Noranda takes big hit in 2002 (February 17, 2003)

Reflecting its decision to close the Magnola magnesium plant in Quebec, Noranda (NRD-T) has recorded a whopping $700-million loss for 2002.

The $3.02-per-share loss included an after-tax charge of $630 million against Magnola and compares with losses of $92 million (or 47 per share) in 2001. Excluding non-recurring charges, Noranda would have lost only $110 million last year.

Magnola is expected to close its doors by the second quarter and keep them shut until magnesium prices improve. An additional after-tax charge of $28 million will be recorded in the current quarter.

Overall, Noranda’s operating and overhead costs actually grew in 2002, but they were offset by the fact that there were fewer expenses related to raw materials, exploration, research and development. After accounting charges but before unusual items, the major had an net operating gain of $26 million, or $104 million more than in the previous year.

Comparable cash from operations rose to $582 million from $401 million.

In the final three months of 2002, Noranda lost $673 million on sales of $1.4 billion, compared with losses of $84 million on sales of $1.4 billion in the fourth quarter of 2001. Again, the Magnola writedown accounts for the downfall, without which Noranda would have recorded a loss of $50 million in the recent quarter.
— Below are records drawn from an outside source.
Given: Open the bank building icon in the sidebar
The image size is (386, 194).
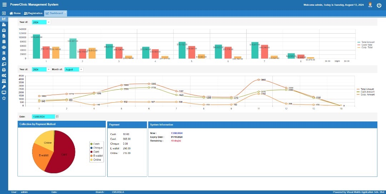Looking at the screenshot, I should pos(4,53).
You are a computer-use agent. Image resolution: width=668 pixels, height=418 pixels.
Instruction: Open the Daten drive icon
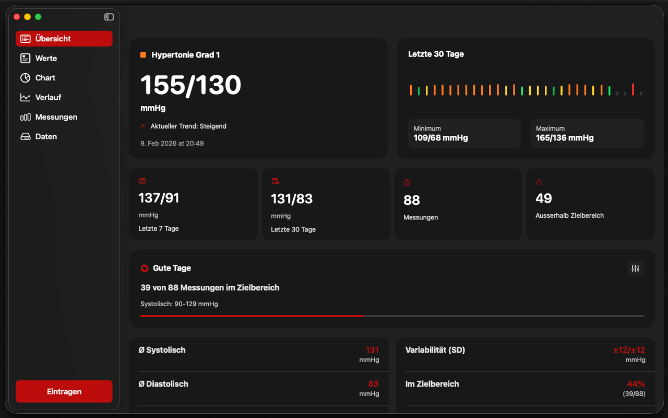pos(25,137)
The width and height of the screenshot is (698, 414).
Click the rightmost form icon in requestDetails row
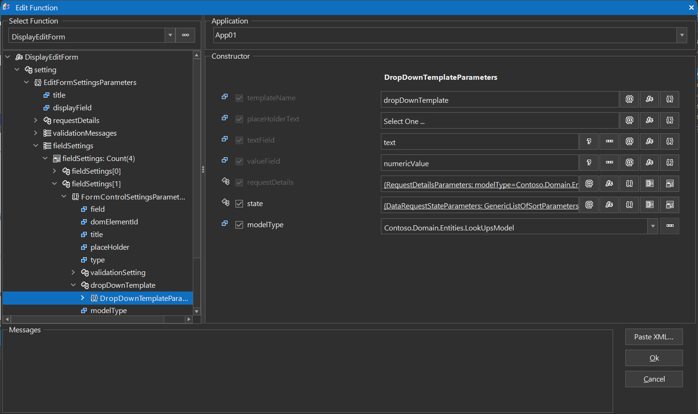point(669,184)
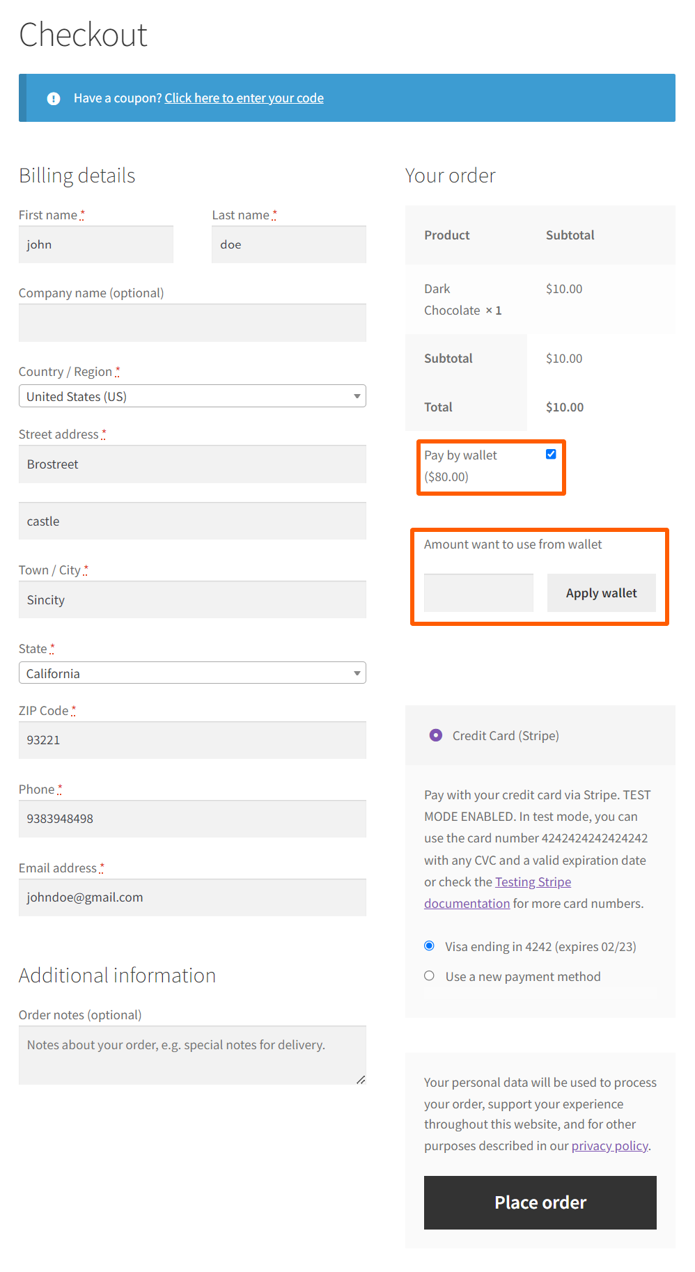Viewport: 695px width, 1272px height.
Task: Choose saved Visa ending in 4242
Action: tap(430, 945)
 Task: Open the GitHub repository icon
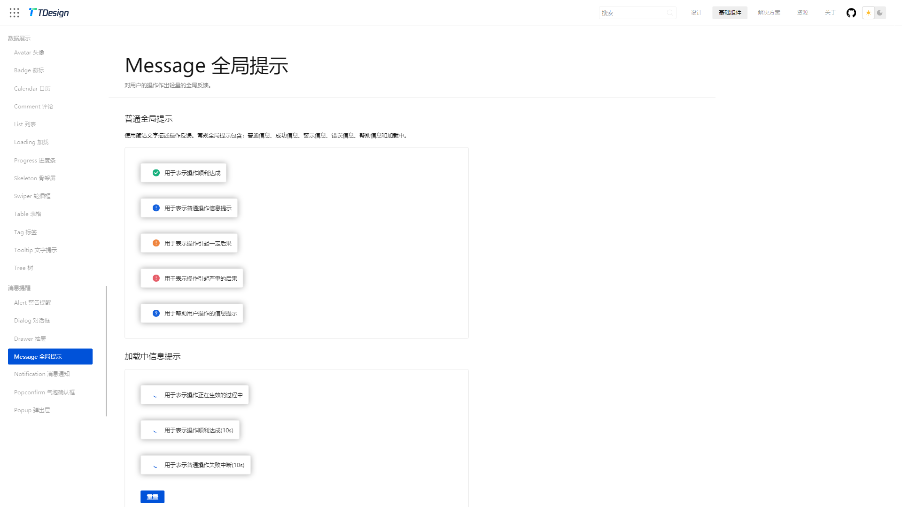851,13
Noranda’s 2002 production volumes were as follows: 474,602 tonnes copper (compared with 356,743 tonnes in 2001); 553,172 tonnes zinc (509,291 tonnes); 52,469 tonnes nickel (49,796 tonnes); 23,303 tonnes ferronickel (21,662 tonnes); 76,177 tonnes lead (83,127 tonnes); and 13 million oz. silver (11 million oz.).
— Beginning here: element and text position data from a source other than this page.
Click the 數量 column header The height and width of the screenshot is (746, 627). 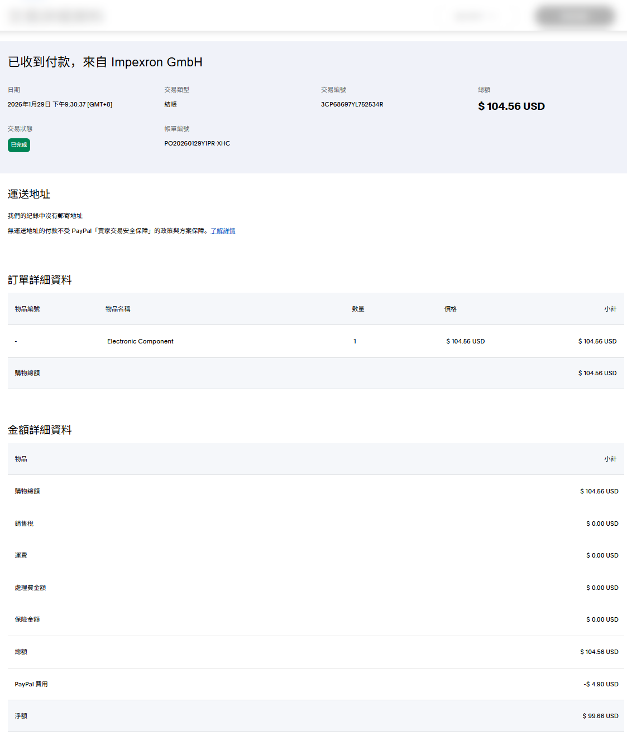point(358,309)
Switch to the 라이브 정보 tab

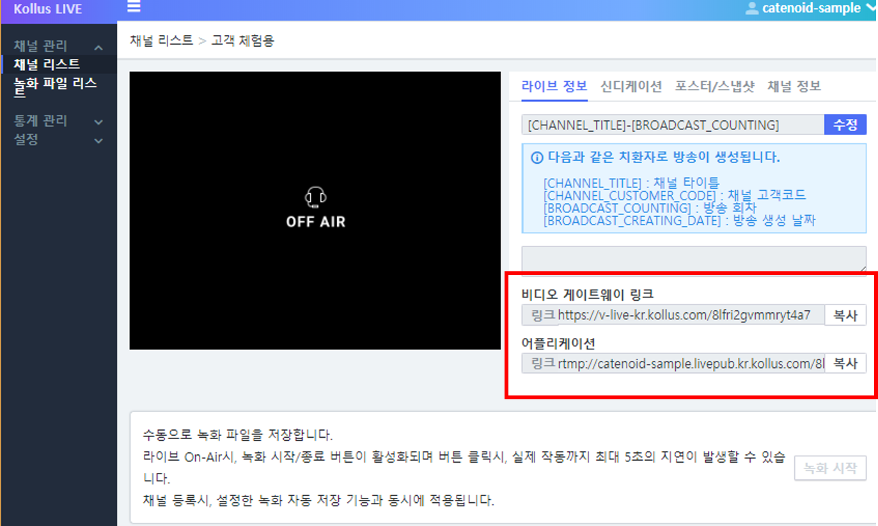554,86
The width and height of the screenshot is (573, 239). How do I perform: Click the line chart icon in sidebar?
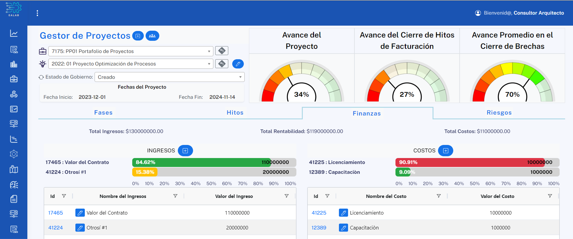point(14,33)
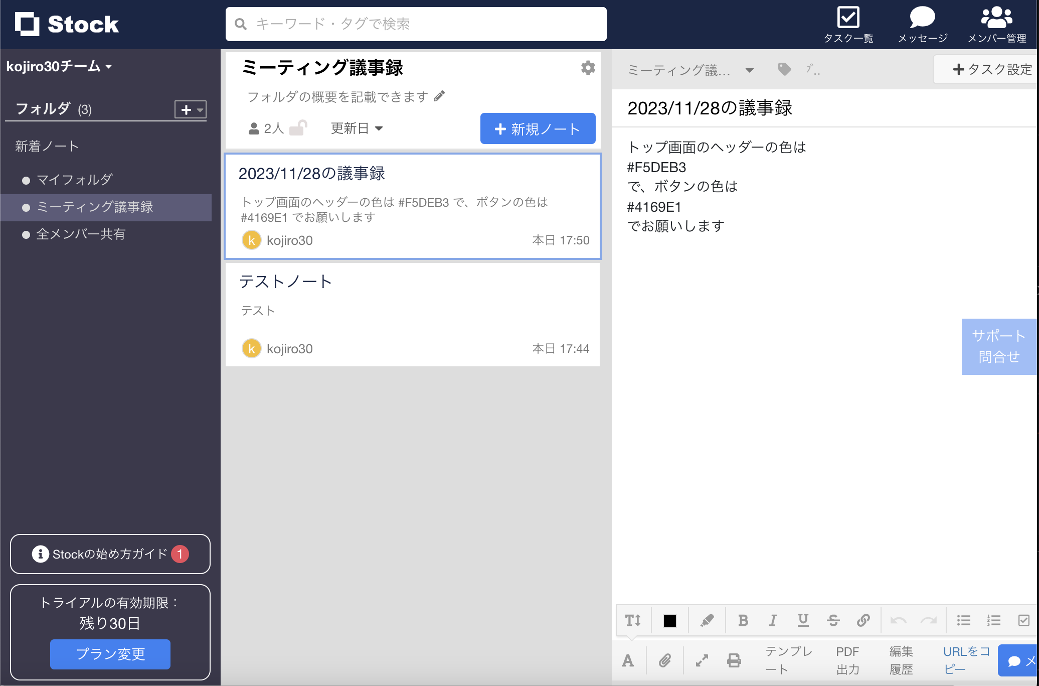Toggle bold text formatting
The height and width of the screenshot is (686, 1039).
[743, 621]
The closure of the Gasp copper smelter in Quebec and the ongoing strike at the Horne smelter, in the same province, saw Noranda produce 128,183 fewer tonnes of refined copper (in cathode and blister form). However, this was offset by increases in refined zinc, nickel and aluminum.

Except for aluminum and lead, Noranda sold its metals for higher prices than a year earlier. The company also benefitted from currency gains on its hedging contracts.

At Dec. 31, Noranda had $964 million in working capital and $4.7 billion in long-term debt. Some of the debt is owed through Falconbridge (FL-T), in which Noranda now holds a 60% stake.